Reasonable grounds for thinking a novel treatment will work

That a treatment is not validated means that there is no firm evidence regarding its effects. However, this is not to say that nothing speaks either in favor of or against its use. If there were no precedents of any kind, practical or theoretical, then the treatment would be a total blind shot—introducing novel treatments could never be recommended on that basis. It is reasonable to require some support for novel treatments; the more research documentation, the better. One needs to know not only about expected treatment effects, but also about positive and negative side effects. Patient involvement is necessary when it comes to evaluating what steps could be worth taking.

Sometimes when novel treatments are considered, only a few clinical studies have been published—or, worse, only a few case studies—and there is limited clinical experience. Then information from existing data in combination with good theoretical reasons, preferably relating to a specific mechanism, is needed.
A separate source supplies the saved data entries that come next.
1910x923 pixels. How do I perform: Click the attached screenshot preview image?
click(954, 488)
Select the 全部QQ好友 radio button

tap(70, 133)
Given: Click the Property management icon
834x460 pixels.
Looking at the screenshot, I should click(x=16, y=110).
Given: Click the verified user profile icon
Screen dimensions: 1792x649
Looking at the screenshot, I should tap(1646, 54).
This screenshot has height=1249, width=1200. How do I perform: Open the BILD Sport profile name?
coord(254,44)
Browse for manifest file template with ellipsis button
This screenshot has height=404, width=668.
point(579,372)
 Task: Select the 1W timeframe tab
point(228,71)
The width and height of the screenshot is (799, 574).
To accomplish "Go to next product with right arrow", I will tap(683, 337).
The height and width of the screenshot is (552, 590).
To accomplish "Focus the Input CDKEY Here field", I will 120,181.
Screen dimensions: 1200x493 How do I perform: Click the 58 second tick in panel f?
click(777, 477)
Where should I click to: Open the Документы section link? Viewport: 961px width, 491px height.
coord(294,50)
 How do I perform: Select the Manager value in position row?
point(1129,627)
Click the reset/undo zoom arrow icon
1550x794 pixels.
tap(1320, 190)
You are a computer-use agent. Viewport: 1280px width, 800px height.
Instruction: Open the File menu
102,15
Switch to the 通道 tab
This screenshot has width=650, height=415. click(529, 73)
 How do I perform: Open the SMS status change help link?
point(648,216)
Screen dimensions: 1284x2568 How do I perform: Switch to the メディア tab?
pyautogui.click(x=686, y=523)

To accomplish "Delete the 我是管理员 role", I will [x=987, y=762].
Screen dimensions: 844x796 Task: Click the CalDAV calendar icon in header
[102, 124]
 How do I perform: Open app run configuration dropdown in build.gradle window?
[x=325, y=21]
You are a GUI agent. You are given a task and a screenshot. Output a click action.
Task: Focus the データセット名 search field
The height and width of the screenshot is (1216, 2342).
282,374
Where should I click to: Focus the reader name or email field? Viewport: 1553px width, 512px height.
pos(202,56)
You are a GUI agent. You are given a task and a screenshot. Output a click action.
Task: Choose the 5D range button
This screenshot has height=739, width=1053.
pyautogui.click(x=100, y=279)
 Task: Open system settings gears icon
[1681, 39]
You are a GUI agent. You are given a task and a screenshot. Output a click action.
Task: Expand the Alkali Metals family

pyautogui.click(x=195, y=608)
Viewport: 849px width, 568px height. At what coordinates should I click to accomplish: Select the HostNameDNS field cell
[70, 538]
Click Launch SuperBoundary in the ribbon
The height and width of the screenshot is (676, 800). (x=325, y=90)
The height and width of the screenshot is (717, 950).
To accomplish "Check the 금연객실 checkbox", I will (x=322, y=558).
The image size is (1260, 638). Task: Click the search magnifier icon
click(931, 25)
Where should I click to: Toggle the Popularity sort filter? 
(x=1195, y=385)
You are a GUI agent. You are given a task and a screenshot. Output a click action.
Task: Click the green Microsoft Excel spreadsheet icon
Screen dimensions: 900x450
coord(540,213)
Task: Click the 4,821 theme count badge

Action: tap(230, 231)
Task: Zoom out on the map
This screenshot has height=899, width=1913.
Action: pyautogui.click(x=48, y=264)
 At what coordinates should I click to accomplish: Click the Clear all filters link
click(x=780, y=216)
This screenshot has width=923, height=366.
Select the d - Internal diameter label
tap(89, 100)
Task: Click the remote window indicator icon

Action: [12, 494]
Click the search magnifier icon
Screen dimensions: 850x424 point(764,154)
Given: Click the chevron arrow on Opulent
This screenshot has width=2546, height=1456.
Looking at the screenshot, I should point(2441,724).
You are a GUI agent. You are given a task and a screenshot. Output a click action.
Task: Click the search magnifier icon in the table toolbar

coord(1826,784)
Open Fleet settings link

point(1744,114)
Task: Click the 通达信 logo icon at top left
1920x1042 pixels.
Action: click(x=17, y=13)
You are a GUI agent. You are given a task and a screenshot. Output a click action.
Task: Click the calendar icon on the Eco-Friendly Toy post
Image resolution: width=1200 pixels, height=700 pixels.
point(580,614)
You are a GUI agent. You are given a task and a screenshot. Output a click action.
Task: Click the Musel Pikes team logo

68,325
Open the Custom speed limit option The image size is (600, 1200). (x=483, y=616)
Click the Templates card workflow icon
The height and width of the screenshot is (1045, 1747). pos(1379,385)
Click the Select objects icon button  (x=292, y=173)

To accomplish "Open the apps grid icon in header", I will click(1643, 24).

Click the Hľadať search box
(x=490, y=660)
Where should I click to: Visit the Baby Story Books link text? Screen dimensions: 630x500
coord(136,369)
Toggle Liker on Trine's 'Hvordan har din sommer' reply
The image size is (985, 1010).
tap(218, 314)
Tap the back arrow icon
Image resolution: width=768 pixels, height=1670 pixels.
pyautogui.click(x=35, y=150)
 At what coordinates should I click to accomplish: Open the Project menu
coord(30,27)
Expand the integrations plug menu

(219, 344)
If there is no empirical support concerning the specific treatment and medical context at hand, then this dearth offers strong reason not to use the novel treatment; but at times there may nevertheless be reason to believe it would work, either because it has worked in other contexts that involve the same kind of mechanism or because there is a good theoretical basis for thinking such an intervention could be effective. This could be acceptable grounds for approving new non-validated treatments in some cases—where the patient is willing to take the chance and the treating doctor’s and concerned hospital’s well-considered judgment is that the treatment might work and provide the patient some improvement. When one talks about new non-validated treatments, uncertainty is unavoidably at the heart of the matter. Ultimately, once all the available evidence has been considered, reflective, reciprocal, shared professional judgment is all the medical basis for a decision there is.

Let me provide one example of what a decision situation might be like: In Stockholm a committee evaluating use of non-validated treatments at one of the larger hospitals approved treatment in a case where a patient was on his way to starving to death because his intestines were unable to take up nourishment properly. No identical precedents were found in the literature, but there were a few documented cases involving patients with very short intestines (which also reduces the ability to take up nourishment), where a certain medication was able to increase uptake. There were no observed negative side effects. The suggestion from the clinic was to provide the present patient with the medication and observe the effects closely. The only perceived alternative option at that stage was palliative care.

As argued by Dominic Wilkinson and Julian Savulescu, the expected utility of a treatment does not have to be positive in the individual case at hand if the patient is a competent consenting adult [15]. Perhaps one should still insist that the procedural framework applied for new non-validated treatments should be such that their utility can reasonably be expected to be positive. This condition could be met if the procedural framework leaves room for exploration and innovation in the clinical context, with certain restraints, which means that new effective treatments can be the useful output in the long run.


There are conflicting interests relating to new non-validated treatments. On the one hand, health care providers can do much good by identifying novel working treatments when the established ones fail. On the other hand, patients must not become guinea pigs for improvising clinicians or status-searching clinics. A procedural framework for the handling of new non-validated treatments needs to be in place. As a starting point, support for novel treatments should primarily rest on systematic research in the form of clinical trials. However, getting an approved clinical trial in place is not always feasible in urgent last-resort cases or when a disease is very rare. In such cases, decisions about whether or not to proceed with a novel treatment, if the patient approves, are clinical, not research-ethical; they should be made at the clinic after due consideration of existing empirical and theoretical knowledge.